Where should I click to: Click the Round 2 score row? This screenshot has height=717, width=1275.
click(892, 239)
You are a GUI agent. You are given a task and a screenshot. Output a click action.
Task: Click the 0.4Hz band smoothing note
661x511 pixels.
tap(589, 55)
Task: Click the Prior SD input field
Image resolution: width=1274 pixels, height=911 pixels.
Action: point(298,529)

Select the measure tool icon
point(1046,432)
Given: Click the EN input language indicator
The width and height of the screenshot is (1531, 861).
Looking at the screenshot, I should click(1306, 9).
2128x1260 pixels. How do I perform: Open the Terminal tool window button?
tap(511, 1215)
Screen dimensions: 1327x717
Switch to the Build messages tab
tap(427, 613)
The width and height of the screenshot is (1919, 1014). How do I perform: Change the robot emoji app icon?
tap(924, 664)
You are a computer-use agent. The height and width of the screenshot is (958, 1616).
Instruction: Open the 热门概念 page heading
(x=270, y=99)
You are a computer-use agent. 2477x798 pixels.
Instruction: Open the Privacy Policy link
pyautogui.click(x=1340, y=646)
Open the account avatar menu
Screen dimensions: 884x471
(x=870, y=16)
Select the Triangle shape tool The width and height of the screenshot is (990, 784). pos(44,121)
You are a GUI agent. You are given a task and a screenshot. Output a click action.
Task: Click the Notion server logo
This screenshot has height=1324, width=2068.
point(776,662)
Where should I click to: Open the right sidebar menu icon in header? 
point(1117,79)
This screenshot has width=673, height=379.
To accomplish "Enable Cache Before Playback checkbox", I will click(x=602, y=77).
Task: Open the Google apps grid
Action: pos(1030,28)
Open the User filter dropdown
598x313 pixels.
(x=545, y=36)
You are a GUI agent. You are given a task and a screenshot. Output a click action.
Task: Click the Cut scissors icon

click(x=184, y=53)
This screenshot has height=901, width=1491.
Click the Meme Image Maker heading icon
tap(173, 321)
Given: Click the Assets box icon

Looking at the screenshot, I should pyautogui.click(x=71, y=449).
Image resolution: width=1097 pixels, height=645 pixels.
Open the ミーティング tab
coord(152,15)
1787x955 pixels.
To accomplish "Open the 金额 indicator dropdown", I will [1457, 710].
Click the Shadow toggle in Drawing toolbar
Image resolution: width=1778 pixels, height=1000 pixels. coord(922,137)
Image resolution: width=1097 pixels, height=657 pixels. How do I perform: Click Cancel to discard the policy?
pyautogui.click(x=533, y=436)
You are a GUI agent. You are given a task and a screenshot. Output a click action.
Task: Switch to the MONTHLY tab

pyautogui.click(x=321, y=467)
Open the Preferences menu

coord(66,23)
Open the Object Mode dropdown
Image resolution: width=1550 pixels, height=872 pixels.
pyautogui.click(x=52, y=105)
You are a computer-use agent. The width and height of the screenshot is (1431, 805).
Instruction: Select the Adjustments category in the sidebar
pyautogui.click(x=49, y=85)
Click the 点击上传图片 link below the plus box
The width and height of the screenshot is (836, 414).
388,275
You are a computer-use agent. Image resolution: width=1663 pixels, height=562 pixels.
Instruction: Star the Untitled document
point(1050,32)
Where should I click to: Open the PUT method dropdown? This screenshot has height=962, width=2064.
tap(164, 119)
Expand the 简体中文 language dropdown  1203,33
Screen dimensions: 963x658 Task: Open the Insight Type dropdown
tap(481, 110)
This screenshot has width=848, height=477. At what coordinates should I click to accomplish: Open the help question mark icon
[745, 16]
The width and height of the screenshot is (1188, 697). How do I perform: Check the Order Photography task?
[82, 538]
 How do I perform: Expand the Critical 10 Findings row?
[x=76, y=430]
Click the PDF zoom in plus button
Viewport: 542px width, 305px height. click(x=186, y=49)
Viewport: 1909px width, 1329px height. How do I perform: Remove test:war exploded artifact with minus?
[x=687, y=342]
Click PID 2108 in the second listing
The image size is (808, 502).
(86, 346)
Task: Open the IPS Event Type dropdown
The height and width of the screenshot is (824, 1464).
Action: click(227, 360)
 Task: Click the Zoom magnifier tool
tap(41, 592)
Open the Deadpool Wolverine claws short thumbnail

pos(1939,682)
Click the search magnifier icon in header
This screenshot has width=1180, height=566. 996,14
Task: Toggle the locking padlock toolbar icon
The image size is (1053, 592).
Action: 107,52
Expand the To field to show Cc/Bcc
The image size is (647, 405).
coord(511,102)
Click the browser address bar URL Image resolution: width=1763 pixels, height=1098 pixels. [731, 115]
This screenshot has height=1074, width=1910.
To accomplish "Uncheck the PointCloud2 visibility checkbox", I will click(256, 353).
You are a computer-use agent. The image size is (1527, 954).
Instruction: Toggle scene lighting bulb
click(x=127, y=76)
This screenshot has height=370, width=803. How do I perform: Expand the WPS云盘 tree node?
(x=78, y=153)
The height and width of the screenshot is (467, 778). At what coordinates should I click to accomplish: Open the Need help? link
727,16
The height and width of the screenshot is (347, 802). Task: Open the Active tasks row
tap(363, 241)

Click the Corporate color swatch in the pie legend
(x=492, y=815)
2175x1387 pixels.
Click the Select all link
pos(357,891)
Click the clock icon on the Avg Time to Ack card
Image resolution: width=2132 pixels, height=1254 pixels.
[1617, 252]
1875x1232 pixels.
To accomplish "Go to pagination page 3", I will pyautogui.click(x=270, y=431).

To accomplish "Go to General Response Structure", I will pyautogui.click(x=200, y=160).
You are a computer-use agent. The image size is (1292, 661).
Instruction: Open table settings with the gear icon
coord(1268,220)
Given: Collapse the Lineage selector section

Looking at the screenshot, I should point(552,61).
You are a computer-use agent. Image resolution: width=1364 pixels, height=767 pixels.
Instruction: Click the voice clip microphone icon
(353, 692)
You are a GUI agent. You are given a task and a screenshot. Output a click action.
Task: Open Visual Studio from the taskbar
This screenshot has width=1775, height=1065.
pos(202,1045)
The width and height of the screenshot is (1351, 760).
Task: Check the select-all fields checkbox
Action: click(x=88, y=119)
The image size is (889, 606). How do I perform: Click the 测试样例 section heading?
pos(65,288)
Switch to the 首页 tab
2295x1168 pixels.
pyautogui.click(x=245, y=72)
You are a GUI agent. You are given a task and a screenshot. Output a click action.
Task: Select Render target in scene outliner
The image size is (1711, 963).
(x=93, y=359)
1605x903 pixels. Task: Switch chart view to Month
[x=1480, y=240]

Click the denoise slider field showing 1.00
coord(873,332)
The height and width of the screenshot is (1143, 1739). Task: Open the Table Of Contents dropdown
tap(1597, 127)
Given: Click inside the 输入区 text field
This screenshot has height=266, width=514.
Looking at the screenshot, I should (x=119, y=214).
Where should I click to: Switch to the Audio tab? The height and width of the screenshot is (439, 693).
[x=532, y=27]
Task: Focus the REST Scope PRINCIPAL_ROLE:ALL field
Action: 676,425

#### EXERCISE GOAL
Which lines of the listing above hold the word "indicator"? Copy each of them.

#### ANSWER FOR THIS EXERCISE
Given: Click the EN input language indicator
To accomplish "Open the 金额 indicator dropdown", I will [1457, 710].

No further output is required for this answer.